Rayleigh-Taylor Instability in Homogenous/Heterogenous Porous Media Under Time-Dependent Displacements

Abstract

The density mismatch between fluids in porous media during displacement processes leads to the formation of flow instabilities manifested as finger-like intrusions. These buoyancy-driven instabilities are thoroughly studied in this dissertation to address different aspects of the flow instability in miscible displacements. The research is conducted in two phases. In the first phase, the problem is studied under time-dependent flow displacements in homogeneous porous media. One must note that a new, more efficient approach to determine instability characteristics has been developed for the stability analysis of these time-dependent flow displacements. The effects of the cycle period and the velocity amplitude on the flow instability have been examined. The results showed that the smaller the period, the larger the growth rate but the stronger the subsequent decay over time. Finally, the first phase revealed that it is possible to control the buoyancy-driven instability through a proper choice of the period and the amplitude.
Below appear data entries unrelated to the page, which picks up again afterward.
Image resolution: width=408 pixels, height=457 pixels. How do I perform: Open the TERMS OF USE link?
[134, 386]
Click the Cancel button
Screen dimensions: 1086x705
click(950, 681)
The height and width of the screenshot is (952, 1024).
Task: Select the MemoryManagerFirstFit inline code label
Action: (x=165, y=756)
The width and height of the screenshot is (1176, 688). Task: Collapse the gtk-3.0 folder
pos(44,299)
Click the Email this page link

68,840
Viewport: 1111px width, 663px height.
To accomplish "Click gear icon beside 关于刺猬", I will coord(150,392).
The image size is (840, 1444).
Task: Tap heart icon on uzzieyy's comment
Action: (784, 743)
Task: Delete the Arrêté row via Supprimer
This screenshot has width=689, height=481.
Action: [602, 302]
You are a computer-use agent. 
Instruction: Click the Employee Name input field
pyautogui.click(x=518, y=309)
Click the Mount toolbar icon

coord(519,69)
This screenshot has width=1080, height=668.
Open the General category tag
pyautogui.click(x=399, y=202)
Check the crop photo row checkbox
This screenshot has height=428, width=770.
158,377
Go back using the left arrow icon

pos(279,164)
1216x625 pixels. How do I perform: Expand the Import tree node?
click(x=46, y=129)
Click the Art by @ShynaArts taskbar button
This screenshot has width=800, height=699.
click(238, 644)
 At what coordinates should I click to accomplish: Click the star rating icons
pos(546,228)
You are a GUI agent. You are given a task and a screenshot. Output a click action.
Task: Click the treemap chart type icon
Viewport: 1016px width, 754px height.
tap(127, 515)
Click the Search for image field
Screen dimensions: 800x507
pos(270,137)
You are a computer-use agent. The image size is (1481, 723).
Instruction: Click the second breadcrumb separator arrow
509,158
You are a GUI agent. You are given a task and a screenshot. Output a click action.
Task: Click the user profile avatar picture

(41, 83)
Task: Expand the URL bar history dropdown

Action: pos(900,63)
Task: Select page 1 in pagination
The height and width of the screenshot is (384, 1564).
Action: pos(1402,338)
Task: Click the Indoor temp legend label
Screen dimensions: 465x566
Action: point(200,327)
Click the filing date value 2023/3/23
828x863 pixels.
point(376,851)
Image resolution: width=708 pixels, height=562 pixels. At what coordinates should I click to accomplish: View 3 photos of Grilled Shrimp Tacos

In particular, the choice of the period determines the nature of the finger patterns as well as other important flow characteristics. The buoyancy-driven instabilities are analyzed in the second phase of this study for horizontally-layered heterogeneous porous media. The role of the frequency of layers and variance of the permeability distribution are examined under different scenarios of density mismatches. Qualitative analysis of the concentration fields revealed that heterogeneity induces undulated more diffuse finger structures compared to the homogeneous case. Moreover, it is found that the onset time of the instability increases with increasing number of layers and decreases with increasing variance of the permeability distribution. Finally, the study shows that for the case of shifted permeability distribution, an unstable flow in a homogeneous medium can be fully stabilized when a small number of layers is used in the heterogeneous case.